Unaired footage from Megyn Kelly's recent interview with Russian President Vladimir Putin shows the NBC News host asking if Putin's 17-year run as the head of the Kremlin had taken a "personal toll."
In the clip, which was initially obtained by the Huffington Post, Putin responds to Kelly's question by saying, "I hope not. I hope not," before reciting a litany of claims about the positive impact his tenure has had on the Russian people, as well as his "live, direct connection to this land."
"Our population's real time wages have grown manifold, pensions have grown several times over," Putin said as Kelly watched on. "The economy has almost doubled in size ... Our armed forces are completely different today from what they were, say, 15 years ago.
"All of this, including our great history, great culture, all of this; not just what we see today, is what makes the vast majority of Russia’s citizens feel proud of their country."
The footage was published as Kelly and NBC faced a backlash over her interview this Sunday with radio host Alex Jones, a conspiracy theorist who claimed the Sandy Hook massacre that killed 26 people in 2012 was a hoax.

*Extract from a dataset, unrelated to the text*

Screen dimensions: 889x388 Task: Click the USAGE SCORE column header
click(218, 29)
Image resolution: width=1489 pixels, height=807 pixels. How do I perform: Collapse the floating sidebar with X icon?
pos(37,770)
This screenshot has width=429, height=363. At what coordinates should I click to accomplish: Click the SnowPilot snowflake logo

The episode featuring Putin drew six million viewers, but was critically panned, with one reviewer predicting that the show "is never going to be seen again once NFL football takes over Sunday nights on the peacock network."
Another critic was film director Oliver Stone, who said Friday that the Kelly interview showed that Putin "knew his stuff and she didn't."
"I think she was attractive and she asked hardball questions, but she wasn't in position to debate or counter him, because she didn't know a lot of things," said Stone, who himself interviewed Putin more than a dozen times for a program broadcast on premium cable channel Showtime.
Stone drew an angry response from NBC News President Noah Oppenheim, who told the Associated Press that "no one here is interested in Oliver Stone's unsolicited thoughts on Megyn Kelly's appearance or his ill-informed opinion of her journalism."
"But so long as we're offering each other professional feedback, please let him know I don't think he's made a decent movie since the early '90s," Oppenheim added.